Healing in a hurting world
You do not have to be good. You only have to let the soft animal of your body love what it loves. – Mary Oliver
Conflict and tension seem to be all around us—whether it’s in our relationships, communities, or the world at large. It’s hard not to feel that weight sometimes. But here’s something important to remember: you’re not alone in feeling this way. Conflict touches everyone, and while it can be overwhelming, there’s also a way forward. Healing is possible, and it all starts with connection—with ourselves and those around us. The key? Compassion.
What’s happening inside often mirrors the conflicts we see around us. Our own pain and unresolved feelings can fuel defensive behaviors, creating disconnection in our relationships and in the larger world. But while we might not have control over everything happening out there, we can absolutely change how we respond. It starts by looking inward, asking, “What unhealed part of me is feeding into this tension?” That bit of self-awareness can shift everything.

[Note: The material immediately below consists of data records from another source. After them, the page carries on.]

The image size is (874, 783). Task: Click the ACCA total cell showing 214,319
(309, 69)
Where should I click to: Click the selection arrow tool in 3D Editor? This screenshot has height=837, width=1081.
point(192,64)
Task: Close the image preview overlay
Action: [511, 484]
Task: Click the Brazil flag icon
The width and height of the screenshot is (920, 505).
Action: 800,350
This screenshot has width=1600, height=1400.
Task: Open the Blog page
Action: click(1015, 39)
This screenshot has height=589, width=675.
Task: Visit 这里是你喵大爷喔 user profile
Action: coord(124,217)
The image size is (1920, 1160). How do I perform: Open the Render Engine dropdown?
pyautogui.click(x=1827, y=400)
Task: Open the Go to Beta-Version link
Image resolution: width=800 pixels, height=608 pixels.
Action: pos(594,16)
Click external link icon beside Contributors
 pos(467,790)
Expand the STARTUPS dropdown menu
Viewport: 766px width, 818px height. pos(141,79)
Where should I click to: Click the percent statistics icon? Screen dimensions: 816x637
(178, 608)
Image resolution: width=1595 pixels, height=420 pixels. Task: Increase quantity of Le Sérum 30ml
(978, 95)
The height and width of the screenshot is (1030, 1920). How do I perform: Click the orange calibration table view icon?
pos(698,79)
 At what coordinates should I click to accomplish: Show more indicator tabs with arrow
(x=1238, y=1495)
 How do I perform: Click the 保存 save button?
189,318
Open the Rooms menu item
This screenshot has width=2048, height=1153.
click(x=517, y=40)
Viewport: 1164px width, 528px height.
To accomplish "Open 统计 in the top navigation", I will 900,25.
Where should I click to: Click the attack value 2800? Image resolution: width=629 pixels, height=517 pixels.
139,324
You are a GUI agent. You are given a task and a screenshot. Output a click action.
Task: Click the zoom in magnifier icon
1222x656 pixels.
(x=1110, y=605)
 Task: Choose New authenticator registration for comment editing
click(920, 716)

Healing requires vulnerability—being open to our own pain and allowing space for others to be vulnerable, too. I’ve seen time and time again how vulnerability transforms even the most strained relationships. When we’re willing to offer compassion instead of reacting defensively, things start to change. Next time you find yourself in conflict, try noticing the pain behind the disagreement. Offering a little understanding can create more connection than you might think.
And connection really is the antidote to conflict. It doesn’t take big, sweeping actions. It’s the small, intentional moments—like truly listening without interrupting or practicing empathy when someone disagrees with you—that start to make a difference. Those little moments of connection ripple out, changing how we interact with each other and with the world. The more we focus on connection, the less room there is for conflict to thrive.
When we focus on healing ourselves, it doesn’t stop with us. It flows into our relationships, our communities, and even beyond that. Every time you approach conflict with compassion, you’re contributing to something bigger—a shift that can help heal the divides we see around us, one small step at a time.
In the end, it all comes down to a choice. When we choose to address our own pain and respond with openness and compassion, we’re not only transforming our relationships—we’re helping to build a more connected, peaceful world. It’s not always easy, but it’s a path worth walking. So, what’s one small step you can take today to start that healing?